‘Podres de ricos’ na HBO

‘Podres de ricos’ na HBO

Rodrigo Fonseca

13 de novembro de 2019 | 09h45


Rodrigo Fonseca

Depois de décadas de racismo em sua representação das populações da China, do Japão, das Coreias, Hollywood enfim entendeu que precisa mudar sua representação dos povos asiáticos, em especial pela demanda dos imigrantes do Oriente que vivem em seu território, afoitos por filmes que retratem seu cotidiano. Não por acaso, a Marvel prepara agora uma aventura do Mestre do Kung Fu, herói mítico das HQs de asianexploitation dos anos 1970. Há, ainda, o fenômeno sino-americano “The Farewell”, dramédia de Lulu Wang, que pode dar um Oscar à atriz Awkwafina. Mas a virada nesse flerte do cinemão com a Ásia se deu aqui, com “Podres de ricos”, que entrou na grade da HBO e pode já ser visto no (belo) streaming da emissora. Seu enredo seria algo como “Gata Borralheira em tons de molho agridoce”.
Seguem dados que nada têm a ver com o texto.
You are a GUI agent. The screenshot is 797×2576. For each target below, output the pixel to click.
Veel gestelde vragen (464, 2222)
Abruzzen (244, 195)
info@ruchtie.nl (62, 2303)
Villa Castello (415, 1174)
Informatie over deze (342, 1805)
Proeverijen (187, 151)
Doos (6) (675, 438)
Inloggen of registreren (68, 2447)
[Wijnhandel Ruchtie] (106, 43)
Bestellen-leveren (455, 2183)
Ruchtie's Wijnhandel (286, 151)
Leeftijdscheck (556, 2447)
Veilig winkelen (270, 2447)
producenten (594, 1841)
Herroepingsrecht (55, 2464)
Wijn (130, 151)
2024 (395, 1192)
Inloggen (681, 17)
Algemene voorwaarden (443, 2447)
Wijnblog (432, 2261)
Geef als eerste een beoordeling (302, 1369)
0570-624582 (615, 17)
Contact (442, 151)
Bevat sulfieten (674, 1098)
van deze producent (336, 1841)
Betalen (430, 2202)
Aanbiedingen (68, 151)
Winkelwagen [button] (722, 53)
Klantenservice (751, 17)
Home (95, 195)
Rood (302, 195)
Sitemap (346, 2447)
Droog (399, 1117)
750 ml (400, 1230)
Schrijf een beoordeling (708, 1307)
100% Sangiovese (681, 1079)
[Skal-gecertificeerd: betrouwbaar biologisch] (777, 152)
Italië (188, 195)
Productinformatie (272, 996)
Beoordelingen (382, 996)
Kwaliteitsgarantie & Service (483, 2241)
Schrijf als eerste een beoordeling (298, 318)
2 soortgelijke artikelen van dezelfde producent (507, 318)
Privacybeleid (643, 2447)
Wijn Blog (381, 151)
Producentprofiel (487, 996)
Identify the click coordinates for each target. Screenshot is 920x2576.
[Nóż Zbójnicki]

Um dos filmes mais rentáveis de 2018, cujo faturamento foi de US$ 238,5 milhões, “Crazy rich asians” (aqui traduzido como “Podres de ricos”) é uma adaptação do best-seller homônimo de Kevin Kwan, que consumiu US$ 30 milhões em suas filmagens e seu lançamento. Nada mais é do que uma versão contemporânea de “Cinderela” com atores asiáticos, sem sapatinho de cristal, puxado na pimenta em sua mirada para as relações sociais e amorosas. Seu humor é bem dosado, equilibrado com o tom melodramático de sua abordagem para impasses do querer. Seu diretor, o californiano de ascendência chinesa Jon Murray Chu (de “GI Joe: Retaliação”), é um especialista em videoclipes (sobretudo os de Justin Bieber), competente em misturar gêneros. Seu erro é plástico: na fotografia e na direção de arte, seu filme aposta em demasia na saturação de cores, no excesso de elementos cenográficos e na utilização de luzes, de modo a diluir o realismo e caminhar para o conto de fadas. Se não fosse tão desmedida com seu apuro visual, a proposta até casaria com a trama: uma jovem professora de Nova York, Rachel Chu (Constante Wu, uma atriz de carisma invejável) viaja para Singapura para conhecer a família de seu milionário noivo, Nick (Henry Golding, o galã da hora e da vez), e é hostilizada pela sogra (a genial estrela malaia Michelle Yeoh, de “O tigre e o dragão”). Temos aqui um enredo batido, tratado sem novas perspectivas estéticas, repaginado apenas sob o viés antropológico. E a abundância de anilina no glacê tira o sabor deste bolo, cujo recheio mais saboroso é o binômio de maldade e ironia que Michelle descortina a cada cena.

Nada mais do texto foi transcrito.